On pourrait s’étaler sur la sublime direction artistique de Columbia, cité élitiste du début du XXe siècle flottant dans les nuages. On pourrait aussi partir dans une immense fellation verbale sur les affrontements renversants de Bioshock Infinite. Sans déconner, dans quel autre FPS vous pouvez glisser sur un rail vertigineux en vaporisant des mecs au fusil à pompe ? Ou bien envoyer une nuée de corbeaux carnassiers dévorer la trogne d’un renégat vivant ? Sur le plan ludique, Infinite est déjà un succès démesuré. Mais il est surtout une habile extrapolation de tout ce qui avait fait du premier Bioshock une claque intemporelle. La critique d’une société utopiste est peu à peu resserrée vers les méandres du moi. Si ce jeu retourne copieusement le cerveau, c’est surtout parce qu’il met le héros, et par extension le joueur, face à ses propres contradictions.

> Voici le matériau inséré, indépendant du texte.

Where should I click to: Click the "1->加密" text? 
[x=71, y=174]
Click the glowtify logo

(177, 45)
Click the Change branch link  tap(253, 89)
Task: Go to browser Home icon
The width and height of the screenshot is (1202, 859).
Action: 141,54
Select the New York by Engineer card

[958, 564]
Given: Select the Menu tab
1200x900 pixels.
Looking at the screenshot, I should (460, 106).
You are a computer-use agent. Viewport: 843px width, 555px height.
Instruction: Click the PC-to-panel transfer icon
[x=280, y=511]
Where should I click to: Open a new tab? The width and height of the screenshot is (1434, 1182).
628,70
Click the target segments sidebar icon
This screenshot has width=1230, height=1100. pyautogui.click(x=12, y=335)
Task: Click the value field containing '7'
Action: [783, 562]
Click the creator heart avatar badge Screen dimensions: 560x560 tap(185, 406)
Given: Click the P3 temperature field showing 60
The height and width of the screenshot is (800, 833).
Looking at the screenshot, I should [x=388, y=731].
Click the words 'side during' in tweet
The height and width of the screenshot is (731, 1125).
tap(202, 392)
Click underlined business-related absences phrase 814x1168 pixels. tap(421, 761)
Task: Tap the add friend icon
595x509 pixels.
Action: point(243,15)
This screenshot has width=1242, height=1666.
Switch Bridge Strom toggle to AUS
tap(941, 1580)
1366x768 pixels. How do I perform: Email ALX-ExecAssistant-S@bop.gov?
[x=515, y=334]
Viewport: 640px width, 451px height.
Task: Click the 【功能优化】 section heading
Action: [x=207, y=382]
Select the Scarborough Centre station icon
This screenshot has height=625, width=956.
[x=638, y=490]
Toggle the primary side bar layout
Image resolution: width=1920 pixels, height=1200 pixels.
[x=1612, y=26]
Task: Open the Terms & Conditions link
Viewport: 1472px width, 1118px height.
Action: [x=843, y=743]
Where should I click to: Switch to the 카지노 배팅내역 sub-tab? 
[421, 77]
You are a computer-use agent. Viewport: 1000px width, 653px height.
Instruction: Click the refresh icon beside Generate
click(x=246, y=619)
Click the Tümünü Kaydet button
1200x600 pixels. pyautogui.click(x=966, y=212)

Sur le plan narratif, le tout premier Bioshock a réussi l’exploit de retranscrire la détresse et la complexité d’un idéal déchu sans la moindre cinématique. Plongé dans le sanctuaire sous-marin de Rapture, c’était au joueur de remettre dans le bon ordre les pièces d’un puzzle parfois morbide, qui consistait à tenter de comprendre ce qui avait pu faire sombrer dans la folie collective une cité d’apparence prospère. Un lieu vingt mille lieues sous les mers, où « l’artiste ne craindrait pas les foudres du censeur, où le scientifique ne serait pas inhibé par une éthique aussi artificielle que vaine, où le Grand ne serait plus humilié par le Petit ». Fondée par le richissime Andrew Ryan, la ville de Rapture est l’expression d’un idéal économique et social. Un paradis d’opulence et de talents, peuplé par les esprits les plus brillants du siècle. La crème de la crème, enfermée dans un microcosme isolé du reste du monde. Une thématique reprise pratiquement à la lettre dans Bioshock Infinite, à la différence que Columbia est aussi largement dominé par un aspect religieux presque suffocant. L’une des toutes premières scènes du jeu s’apparente d’ailleurs à un baptême forcé, qui se solde par une terrible noyade. La symbolique est déjà d’une rare puissance.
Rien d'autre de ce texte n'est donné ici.